Credit Carolyn Murray KPCW

The Interstate-80 Wildlife Bridge opened last month traversing the north and south sides of the freeway near the top of Parley’s Canyon. The organization pushing the project and convincing UDOT to fund a safe migratory option for animals is called Save People-Save Wildlife. Their work isn’t done. Carolyn Murray has this report:

The wildlife bridge is meant to save people and the animals that migrate this section of the Wasatch Mountains near Parley’s Summit on I-80. Sharon Cantwell is one of the founders of the Save People, Save Wildlife group. She talks about her experience on that very cold day in December when the ribbon cutting ceremony occurred.
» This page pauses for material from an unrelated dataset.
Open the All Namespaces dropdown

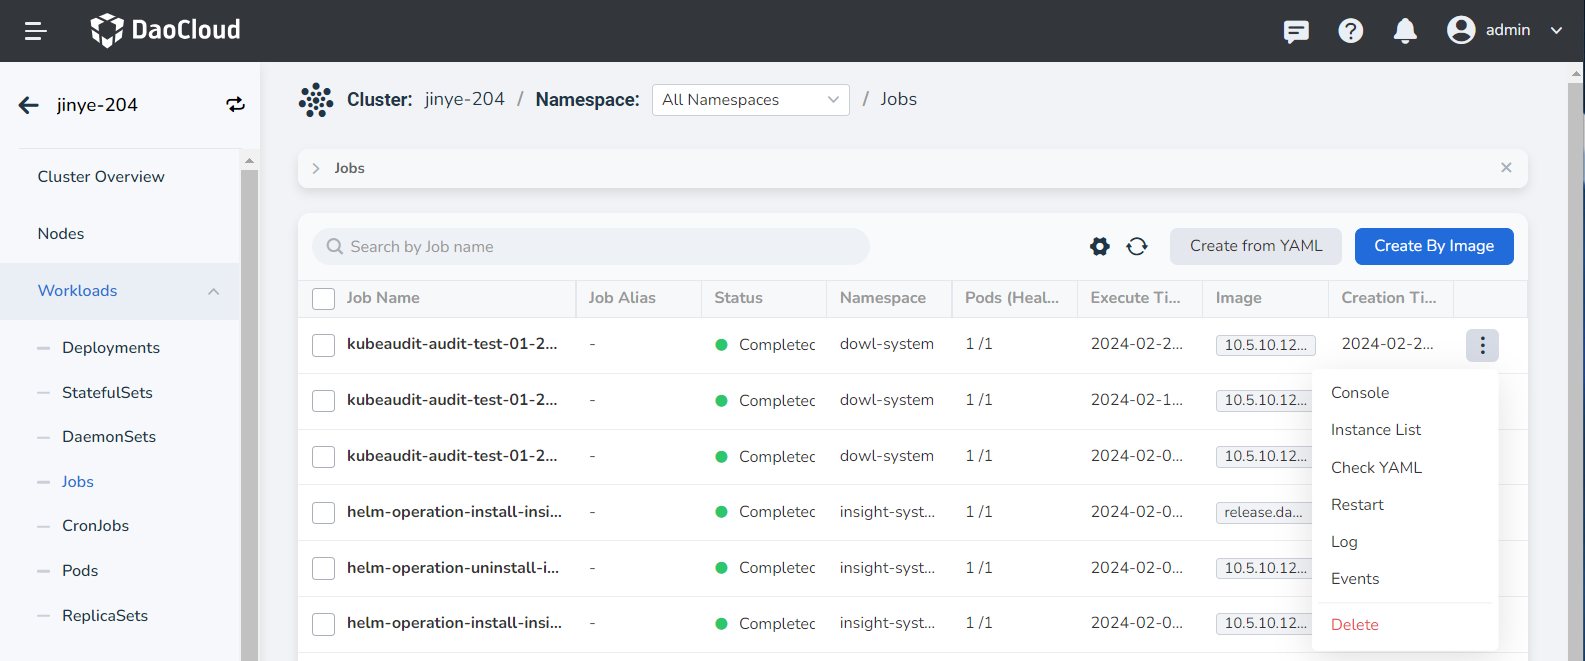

"It really was the best day of my life. Standing on that bridge, which you covered, when we had the opening which was the soft opening and hard close of the bridge to humans. We stood there with UDOT. We walked across the bridge and back.  And, I was overwhelmed by the size of it. We actually thought it was on the small side of what we would have preferred. But, once you get on the bridge and you walk across it, you realize, it’s a much bigger situation than we ever could have dreamed of.”
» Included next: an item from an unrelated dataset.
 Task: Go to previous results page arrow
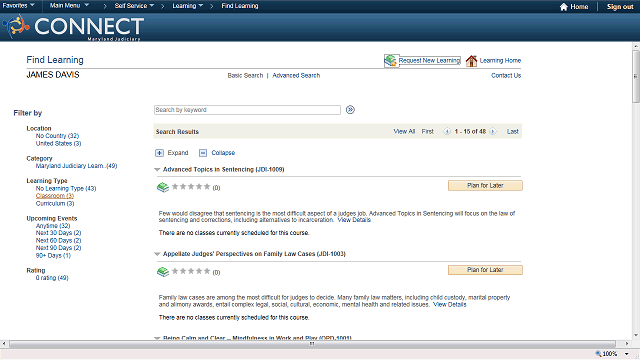[447, 131]
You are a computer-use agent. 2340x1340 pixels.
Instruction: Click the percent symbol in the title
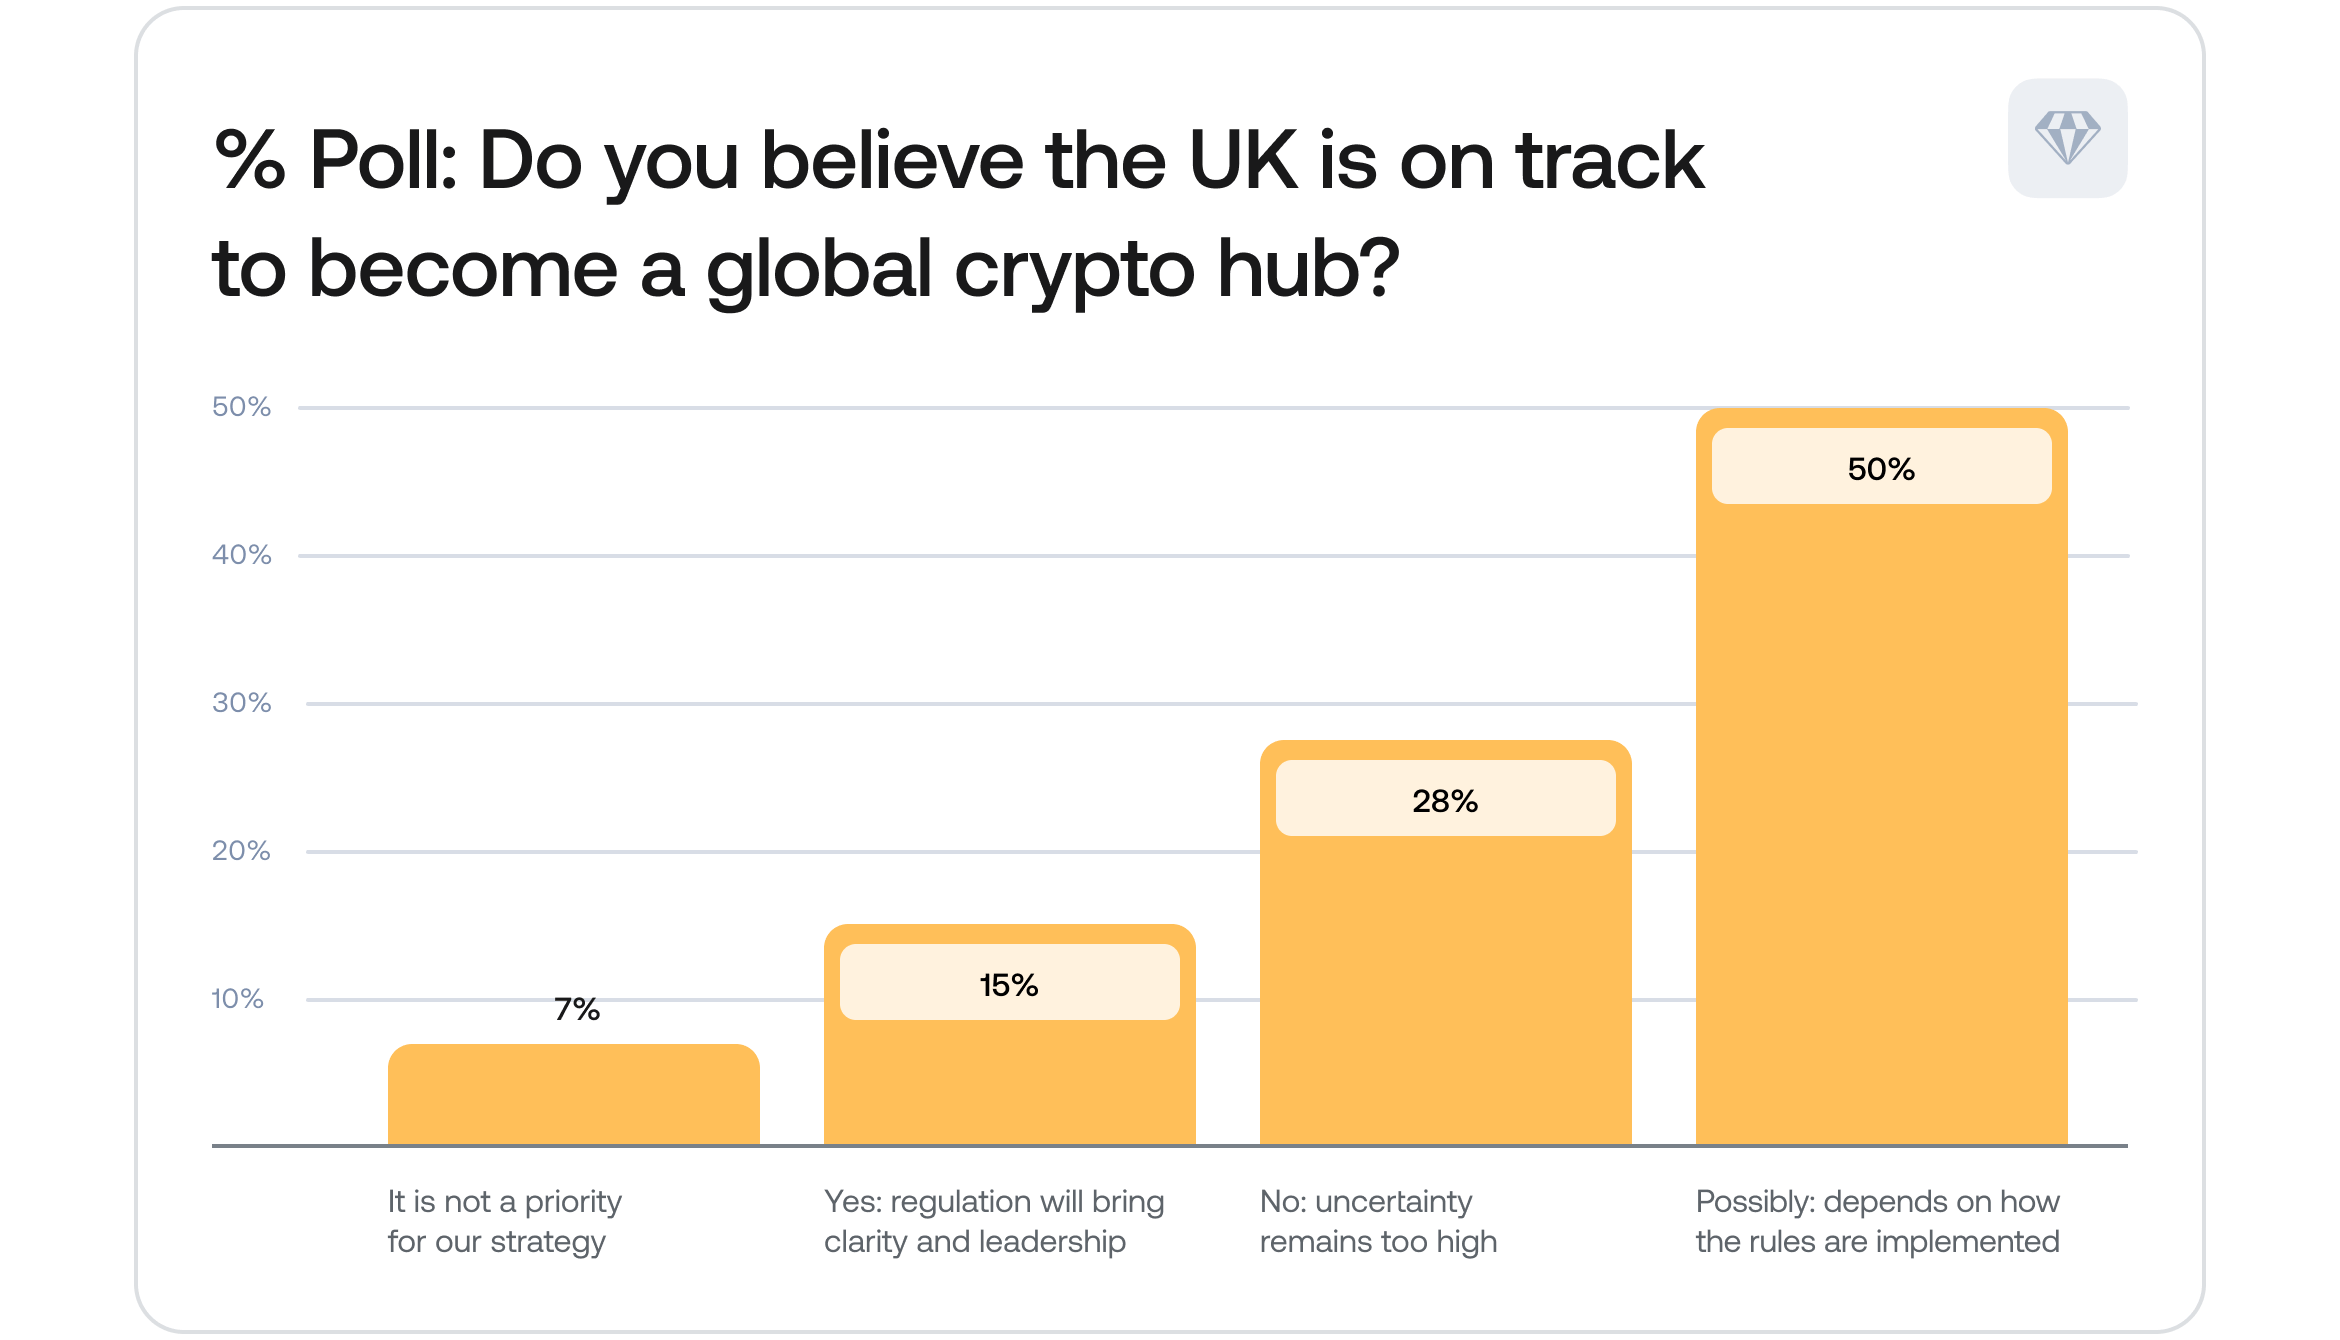click(x=249, y=160)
UDOT and the Division of Wildlife Resources did not expect the migration across the bridge to begin so quickly after it was installed. Save People Save Wildlife Co-founder Erin Ferguson said multiple cameras will be installed and people and pets must stay off in order for the bridge to be successful. She said the animals will learn to use it to cross.

“Monitor not only wildlife use but if humans tried to use it, DWR and UDOT will be alerted as so, and pending fines will result. We just ask that people be respectful, that it’s awildlife bridge exclusive, and give them the option to get that as part of their seasonal migration routine, right? Give them the opportunity to learn to use it. And so, to your point earlier, the wildlife fencing that was put in place will guide the animals to that bridge. They’ll walk the fencing until they get to the wildlife bridge and are able to cross.”

Cantwell said a public education campaign is coming with videos, details and ways for interested people to follow the progress of animals using the bridge. Cameras will identify wildlife usage, but also identify people on the bridge and she said there will be fines imposed. There are locked gates and signage on both sides of the freeway.

They’ve documented wildlife deaths due to collisions in the past three years. The first fencing project started in 2016 and the reduction in collisions dropped by half in the area that is now fenced.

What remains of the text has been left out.